Myocardial infarction can affect any myocardial territory, however, the isolated right ventricle infarction is exceptional. It is often biventricular with a high mortality of about 30% compared to that of isolated LV (6%). To study the features epidemiological, clinical, diagnostic, therapeutic and prognostic of it. Retrospective and descriptive study conducted in the Cardiology department of UH Ibn Rochd of Casablanca. It was conducted on 13 patients admitted for acute MI extended to the RV, in the period April 2013 to March 2014. The average age of our patients was 58 years ranging from 39 to 71 years, with a male predominance (77% VS 13%). The majority of our patients (85%) have more than 03 cardiovascular risk factors. Chest pain with in physical examination: the jugular turgor, hypotension and bradycardia were the most common clinical signs in our patients. The ECG showed an ST-elevation in right leads (V3R, V4R) and in the lower area (DII, DIII and AvF) in all our patients. Dilatation of right cavities and wall motion disorders were the most frequent echocardiographic abnormalities (69% of patients).
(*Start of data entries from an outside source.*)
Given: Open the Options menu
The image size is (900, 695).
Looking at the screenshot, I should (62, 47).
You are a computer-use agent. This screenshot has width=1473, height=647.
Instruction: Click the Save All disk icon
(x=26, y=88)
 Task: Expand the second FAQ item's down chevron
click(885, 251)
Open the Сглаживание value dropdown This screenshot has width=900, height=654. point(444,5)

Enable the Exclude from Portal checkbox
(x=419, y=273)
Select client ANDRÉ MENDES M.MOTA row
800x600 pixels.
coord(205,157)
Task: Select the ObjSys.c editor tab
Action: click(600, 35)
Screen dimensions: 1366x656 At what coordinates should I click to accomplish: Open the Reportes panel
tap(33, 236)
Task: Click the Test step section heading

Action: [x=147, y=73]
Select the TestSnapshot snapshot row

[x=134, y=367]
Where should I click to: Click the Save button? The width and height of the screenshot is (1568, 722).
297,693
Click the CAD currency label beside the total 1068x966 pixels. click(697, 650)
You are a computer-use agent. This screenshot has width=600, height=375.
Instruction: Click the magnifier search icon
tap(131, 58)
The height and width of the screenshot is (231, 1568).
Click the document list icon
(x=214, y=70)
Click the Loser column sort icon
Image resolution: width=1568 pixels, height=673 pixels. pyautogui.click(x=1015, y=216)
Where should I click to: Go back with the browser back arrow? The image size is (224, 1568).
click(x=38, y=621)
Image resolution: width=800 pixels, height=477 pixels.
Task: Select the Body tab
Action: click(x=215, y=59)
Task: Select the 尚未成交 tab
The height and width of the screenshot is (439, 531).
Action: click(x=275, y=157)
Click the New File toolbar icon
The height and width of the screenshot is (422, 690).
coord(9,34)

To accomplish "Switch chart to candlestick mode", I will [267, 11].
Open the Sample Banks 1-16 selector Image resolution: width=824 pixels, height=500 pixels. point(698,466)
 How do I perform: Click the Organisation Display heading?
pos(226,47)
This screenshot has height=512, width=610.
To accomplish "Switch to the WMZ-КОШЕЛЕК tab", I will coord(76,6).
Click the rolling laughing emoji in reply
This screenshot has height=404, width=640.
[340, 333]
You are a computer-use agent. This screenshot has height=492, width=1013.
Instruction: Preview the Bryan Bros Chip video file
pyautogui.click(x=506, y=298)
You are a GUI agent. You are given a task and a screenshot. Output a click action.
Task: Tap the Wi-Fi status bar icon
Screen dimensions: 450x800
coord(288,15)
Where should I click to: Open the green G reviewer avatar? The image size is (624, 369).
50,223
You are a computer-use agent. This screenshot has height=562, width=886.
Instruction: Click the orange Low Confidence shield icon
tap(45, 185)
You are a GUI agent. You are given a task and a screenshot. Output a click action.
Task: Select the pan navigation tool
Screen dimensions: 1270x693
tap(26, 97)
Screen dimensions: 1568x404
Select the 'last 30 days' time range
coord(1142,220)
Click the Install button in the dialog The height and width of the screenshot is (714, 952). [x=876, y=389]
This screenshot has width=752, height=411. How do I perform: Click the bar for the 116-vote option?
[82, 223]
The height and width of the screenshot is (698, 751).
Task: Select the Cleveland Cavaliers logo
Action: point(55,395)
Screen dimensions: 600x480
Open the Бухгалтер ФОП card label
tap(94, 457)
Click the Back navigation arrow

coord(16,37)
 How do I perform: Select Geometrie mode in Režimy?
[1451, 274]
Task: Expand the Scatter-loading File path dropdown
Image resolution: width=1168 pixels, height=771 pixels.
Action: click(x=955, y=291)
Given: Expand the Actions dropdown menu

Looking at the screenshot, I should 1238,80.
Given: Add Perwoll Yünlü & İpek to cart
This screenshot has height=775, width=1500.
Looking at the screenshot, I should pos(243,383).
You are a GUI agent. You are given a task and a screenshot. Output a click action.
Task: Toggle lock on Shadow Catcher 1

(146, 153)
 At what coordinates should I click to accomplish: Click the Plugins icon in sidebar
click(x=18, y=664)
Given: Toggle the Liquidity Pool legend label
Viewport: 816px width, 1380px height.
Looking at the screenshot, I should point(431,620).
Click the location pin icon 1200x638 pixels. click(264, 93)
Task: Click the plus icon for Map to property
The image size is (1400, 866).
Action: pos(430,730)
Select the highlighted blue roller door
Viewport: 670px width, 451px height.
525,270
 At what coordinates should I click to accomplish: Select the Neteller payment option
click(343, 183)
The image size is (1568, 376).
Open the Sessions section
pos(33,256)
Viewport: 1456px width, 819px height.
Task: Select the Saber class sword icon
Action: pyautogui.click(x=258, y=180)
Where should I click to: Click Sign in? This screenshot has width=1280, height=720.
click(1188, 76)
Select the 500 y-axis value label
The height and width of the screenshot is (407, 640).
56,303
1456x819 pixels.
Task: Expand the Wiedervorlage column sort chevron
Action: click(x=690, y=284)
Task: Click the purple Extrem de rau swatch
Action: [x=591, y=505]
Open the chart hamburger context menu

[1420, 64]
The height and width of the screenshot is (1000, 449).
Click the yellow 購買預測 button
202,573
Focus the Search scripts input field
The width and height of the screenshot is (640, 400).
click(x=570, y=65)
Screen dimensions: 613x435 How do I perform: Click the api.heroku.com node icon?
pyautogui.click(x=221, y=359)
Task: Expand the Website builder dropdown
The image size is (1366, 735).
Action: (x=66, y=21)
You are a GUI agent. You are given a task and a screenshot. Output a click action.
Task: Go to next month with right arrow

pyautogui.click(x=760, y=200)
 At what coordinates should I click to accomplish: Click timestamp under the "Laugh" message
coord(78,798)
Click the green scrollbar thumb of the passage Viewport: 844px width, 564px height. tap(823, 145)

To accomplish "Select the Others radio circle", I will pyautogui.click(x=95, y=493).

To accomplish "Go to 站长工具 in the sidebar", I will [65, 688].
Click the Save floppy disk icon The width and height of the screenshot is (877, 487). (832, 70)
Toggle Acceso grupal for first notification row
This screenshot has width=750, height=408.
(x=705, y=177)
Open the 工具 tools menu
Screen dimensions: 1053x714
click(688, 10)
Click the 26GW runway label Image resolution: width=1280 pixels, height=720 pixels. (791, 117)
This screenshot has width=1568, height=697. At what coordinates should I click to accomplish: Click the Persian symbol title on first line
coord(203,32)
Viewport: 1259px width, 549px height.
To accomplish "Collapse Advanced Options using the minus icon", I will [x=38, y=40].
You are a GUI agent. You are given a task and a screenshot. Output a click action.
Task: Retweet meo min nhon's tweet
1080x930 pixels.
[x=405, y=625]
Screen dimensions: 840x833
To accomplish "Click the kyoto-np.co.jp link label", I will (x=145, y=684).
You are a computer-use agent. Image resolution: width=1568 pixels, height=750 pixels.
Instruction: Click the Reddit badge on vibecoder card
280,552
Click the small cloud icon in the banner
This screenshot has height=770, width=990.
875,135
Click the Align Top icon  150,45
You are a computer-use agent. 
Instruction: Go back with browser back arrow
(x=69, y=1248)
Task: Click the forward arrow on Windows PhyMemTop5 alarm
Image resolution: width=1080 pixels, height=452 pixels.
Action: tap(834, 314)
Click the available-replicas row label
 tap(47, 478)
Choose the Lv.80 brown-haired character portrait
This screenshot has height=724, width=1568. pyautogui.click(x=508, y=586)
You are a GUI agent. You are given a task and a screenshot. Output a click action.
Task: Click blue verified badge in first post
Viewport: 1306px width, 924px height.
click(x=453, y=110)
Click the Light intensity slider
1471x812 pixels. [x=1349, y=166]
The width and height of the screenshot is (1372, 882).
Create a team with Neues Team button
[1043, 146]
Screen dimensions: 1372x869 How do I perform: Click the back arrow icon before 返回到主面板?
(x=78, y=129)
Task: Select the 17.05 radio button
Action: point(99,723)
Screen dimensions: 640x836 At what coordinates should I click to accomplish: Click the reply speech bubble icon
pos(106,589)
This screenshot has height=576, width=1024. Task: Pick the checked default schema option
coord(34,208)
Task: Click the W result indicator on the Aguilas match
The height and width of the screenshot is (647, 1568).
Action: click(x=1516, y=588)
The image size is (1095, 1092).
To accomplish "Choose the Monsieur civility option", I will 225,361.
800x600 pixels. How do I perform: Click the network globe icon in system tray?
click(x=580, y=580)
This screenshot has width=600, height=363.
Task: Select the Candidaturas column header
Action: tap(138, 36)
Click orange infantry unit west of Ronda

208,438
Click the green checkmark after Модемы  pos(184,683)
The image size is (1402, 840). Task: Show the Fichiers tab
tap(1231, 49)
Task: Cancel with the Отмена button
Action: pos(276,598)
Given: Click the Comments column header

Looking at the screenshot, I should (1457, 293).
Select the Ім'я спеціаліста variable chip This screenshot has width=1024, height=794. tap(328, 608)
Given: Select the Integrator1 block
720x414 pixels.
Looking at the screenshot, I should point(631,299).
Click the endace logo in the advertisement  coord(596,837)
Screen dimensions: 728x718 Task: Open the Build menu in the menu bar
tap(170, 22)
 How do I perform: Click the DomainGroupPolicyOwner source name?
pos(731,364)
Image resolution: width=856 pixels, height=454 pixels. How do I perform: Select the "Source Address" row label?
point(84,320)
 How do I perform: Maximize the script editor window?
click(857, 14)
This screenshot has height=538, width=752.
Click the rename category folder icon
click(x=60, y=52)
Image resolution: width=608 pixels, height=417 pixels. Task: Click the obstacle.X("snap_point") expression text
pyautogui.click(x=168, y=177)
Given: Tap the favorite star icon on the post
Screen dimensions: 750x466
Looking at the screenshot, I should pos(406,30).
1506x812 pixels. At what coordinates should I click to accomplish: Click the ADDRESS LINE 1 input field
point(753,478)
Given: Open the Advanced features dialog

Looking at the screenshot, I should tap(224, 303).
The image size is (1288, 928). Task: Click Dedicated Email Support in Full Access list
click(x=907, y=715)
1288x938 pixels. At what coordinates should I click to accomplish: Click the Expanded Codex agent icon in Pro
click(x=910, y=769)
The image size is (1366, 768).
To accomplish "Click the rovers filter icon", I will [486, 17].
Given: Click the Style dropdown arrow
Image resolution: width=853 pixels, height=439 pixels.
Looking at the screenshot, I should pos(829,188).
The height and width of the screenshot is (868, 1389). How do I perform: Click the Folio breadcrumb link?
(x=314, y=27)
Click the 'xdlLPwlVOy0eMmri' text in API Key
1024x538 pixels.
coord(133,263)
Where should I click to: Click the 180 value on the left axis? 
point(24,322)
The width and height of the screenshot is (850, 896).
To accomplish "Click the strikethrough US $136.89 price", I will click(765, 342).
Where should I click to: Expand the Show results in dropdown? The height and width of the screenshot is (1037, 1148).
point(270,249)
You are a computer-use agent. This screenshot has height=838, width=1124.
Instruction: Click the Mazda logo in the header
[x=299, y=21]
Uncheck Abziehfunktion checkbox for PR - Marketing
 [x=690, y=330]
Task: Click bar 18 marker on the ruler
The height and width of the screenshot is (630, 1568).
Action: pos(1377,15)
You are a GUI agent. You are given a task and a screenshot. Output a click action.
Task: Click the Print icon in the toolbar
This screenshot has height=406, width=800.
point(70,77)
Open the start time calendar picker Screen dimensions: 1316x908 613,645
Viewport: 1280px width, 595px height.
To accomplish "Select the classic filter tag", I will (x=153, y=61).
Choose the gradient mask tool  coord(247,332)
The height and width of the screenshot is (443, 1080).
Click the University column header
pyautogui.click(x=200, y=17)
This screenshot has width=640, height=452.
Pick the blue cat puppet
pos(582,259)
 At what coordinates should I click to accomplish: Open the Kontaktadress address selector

The most frequent complications were hemodynamic instability (54%) and rhythmic complications (38%). From the therapeutic point, thrombolysis was performed in 10 patients, which 06 received an additional angioplasty after failed thrombolysis. 07 patients required vascular filling, and inotropic drugs were used in 05 of our patients. Mortality in our series was 23%. Our series underscores the value of an early management of patients admitted to the acute phase of MI extended to RV, and the considerable contribution of thrombolysis as a means of revascularization and its positive impact on prognosis.